Highlights & Insights

  • The insight that "samples of different confidence should play different roles" is simple yet powerful—high-confidence samples are far from the decision boundary and prone to overfitting, while low-confidence samples are near the boundary and hard to learn.
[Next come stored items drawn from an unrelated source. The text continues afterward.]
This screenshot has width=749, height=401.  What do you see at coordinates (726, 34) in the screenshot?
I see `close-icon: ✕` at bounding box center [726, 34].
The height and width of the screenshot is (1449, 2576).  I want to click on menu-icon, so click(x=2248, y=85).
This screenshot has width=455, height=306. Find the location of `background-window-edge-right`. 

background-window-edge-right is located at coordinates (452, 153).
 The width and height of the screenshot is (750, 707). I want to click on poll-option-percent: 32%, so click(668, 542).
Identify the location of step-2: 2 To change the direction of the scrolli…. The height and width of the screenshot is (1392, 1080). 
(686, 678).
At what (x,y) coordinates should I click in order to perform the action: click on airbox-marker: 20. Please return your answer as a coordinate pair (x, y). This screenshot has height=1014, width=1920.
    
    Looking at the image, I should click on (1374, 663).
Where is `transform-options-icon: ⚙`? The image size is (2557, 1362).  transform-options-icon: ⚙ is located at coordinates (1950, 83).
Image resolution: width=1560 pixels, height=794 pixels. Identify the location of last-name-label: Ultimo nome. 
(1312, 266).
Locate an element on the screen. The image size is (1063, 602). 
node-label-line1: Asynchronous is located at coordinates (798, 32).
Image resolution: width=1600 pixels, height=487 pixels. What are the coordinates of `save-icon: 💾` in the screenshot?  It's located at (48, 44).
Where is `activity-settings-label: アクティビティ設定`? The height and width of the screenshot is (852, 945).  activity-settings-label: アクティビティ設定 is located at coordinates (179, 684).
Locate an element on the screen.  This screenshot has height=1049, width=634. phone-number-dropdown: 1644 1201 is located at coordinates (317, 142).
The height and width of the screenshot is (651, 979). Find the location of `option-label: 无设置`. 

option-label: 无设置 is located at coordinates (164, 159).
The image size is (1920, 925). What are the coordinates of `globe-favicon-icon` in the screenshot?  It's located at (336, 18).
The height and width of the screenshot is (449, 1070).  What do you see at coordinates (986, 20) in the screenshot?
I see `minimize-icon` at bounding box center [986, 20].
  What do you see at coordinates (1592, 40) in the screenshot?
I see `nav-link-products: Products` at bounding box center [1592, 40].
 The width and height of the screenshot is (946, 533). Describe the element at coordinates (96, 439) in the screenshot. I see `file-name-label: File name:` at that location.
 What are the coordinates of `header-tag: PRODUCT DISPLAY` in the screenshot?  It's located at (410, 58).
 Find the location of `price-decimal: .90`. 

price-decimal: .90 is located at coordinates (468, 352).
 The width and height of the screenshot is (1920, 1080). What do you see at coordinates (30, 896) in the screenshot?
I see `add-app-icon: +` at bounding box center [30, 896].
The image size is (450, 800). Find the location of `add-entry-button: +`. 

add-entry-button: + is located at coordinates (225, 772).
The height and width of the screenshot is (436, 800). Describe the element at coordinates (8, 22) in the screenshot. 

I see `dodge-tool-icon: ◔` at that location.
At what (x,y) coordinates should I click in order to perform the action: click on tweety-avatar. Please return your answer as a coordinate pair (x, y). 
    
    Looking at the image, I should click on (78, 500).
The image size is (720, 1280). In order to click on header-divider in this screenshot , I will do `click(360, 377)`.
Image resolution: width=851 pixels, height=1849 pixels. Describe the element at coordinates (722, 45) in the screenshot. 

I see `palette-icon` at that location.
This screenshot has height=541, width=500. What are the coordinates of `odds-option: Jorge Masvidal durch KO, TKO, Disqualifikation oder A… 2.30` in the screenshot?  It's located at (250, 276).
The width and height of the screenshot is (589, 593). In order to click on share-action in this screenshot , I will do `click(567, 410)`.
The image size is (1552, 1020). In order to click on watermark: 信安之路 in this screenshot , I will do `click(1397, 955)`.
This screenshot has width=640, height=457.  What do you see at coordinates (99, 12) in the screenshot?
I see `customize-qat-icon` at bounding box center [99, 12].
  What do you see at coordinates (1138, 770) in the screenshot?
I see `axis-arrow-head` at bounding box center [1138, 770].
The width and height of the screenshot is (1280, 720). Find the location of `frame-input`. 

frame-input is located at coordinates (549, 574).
Mixup bridges this gap.
  • Gradient analysis proves that Mixup introduces a truly new gradient direction (softmax non-linearity prevents gradient decomposition), making it more effective than simple sample reweighting.
  • The method is highly practical: only one extra round of training is needed to obtain confidence, and it can be plugged into any SFT pipeline.

Limitations & Future Work

  • Experiments were not conducted on models exceeding 14B; effectiveness on larger models remains to be verified.
  • Requires an additional training pass for training dynamics (similar to the overhead of data selection methods like LESS or Rho-1).
  • Binary confidence partitioning (median split) might be too coarse; multi-level partitioning or continuous weighting is worth exploring.
  • Not yet verified in the pre-training stage—dynamic Mixup scheduling and pre-training scaling are promising future directions.
  • vs IR-DRO (Chen et al., 2024b): The latter optimizes distribution robustness via sample reweighting but underperforms compared to SFTMix on MT-Bench and AlpacaEval-2—indicating that hidden-space interpolation is more effective than loss weighting.
  • vs Data Selection (AlpaGasus, LESS): These methods improve quality by "selecting good data," whereas SFTMix improves efficiency by "utilizing data well." The two are orthogonal and can be combined.

Rating

  • Novelty: ⭐⭐⭐⭐ Introducing Mixup to LLM SFT combined with training dynamics is a clear idea, though Mixup itself is established.
  • Experimental Thoroughness: ⭐⭐⭐⭐⭐ Verified across 3 LLM families, 3 dataset scales, medical domain tasks, and 6 analysis dimensions.
  • Writing Quality: ⭐⭐⭐⭐ Motivations and gradient analysis are clear; ablation studies are systematically designed.
  • Value: ⭐⭐⭐⭐ High practicality, plug-and-play capability, and compatibility with existing methods.